Data extracts –
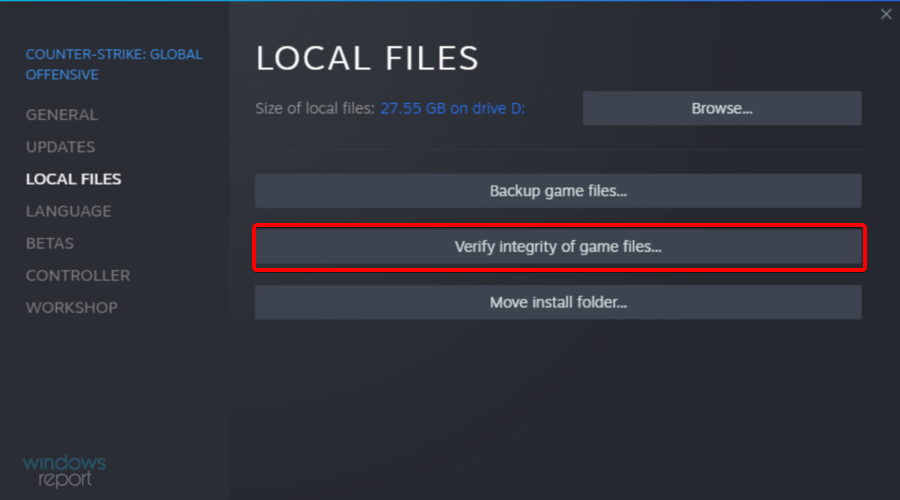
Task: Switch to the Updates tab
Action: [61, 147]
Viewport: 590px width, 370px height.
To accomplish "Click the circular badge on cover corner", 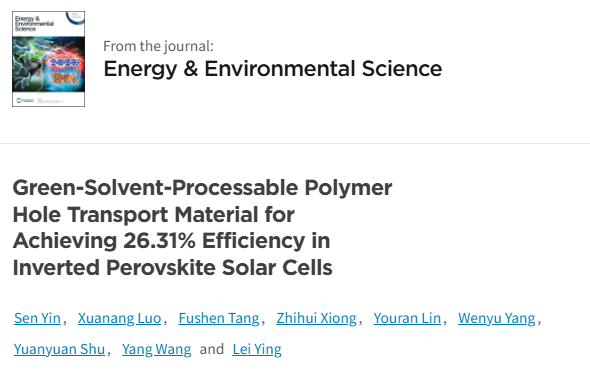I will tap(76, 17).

* * *

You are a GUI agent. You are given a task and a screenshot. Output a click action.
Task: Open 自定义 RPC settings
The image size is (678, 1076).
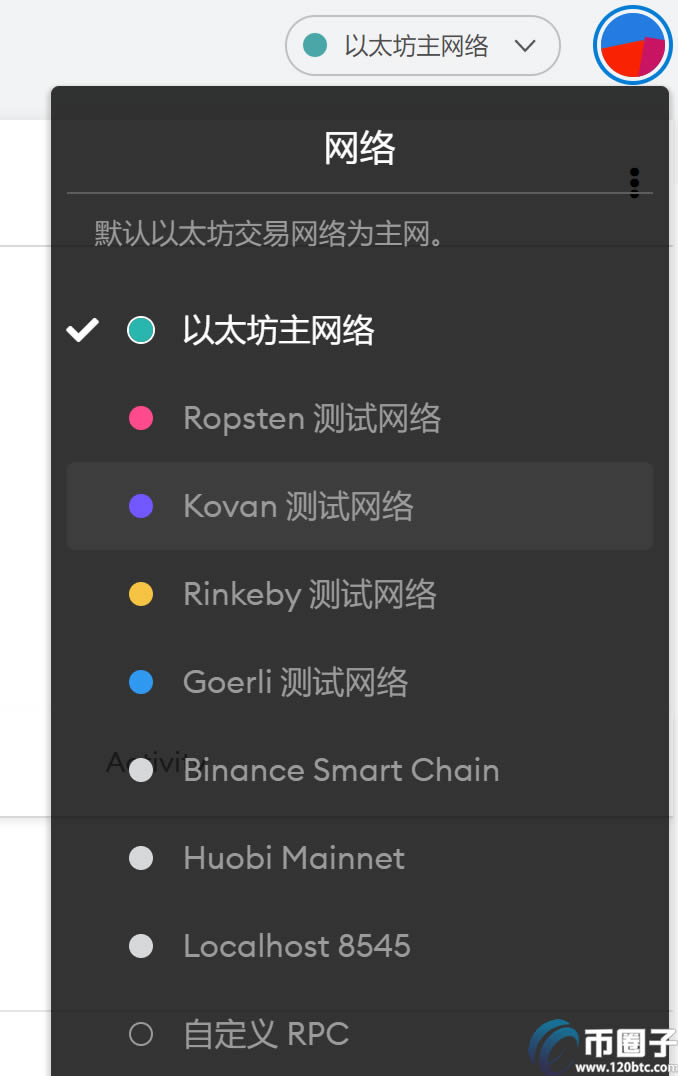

What the task requires – There is a run of lines above from the one with "You are a GUI" to the one with "The image size is (678, 1076)."; print exactly that run, both ends included, and nothing else.

Finished task –
You are a GUI agent. You are given a task and a screenshot. Output a click action.
Task: Open 自定义 RPC settings
The image size is (678, 1076).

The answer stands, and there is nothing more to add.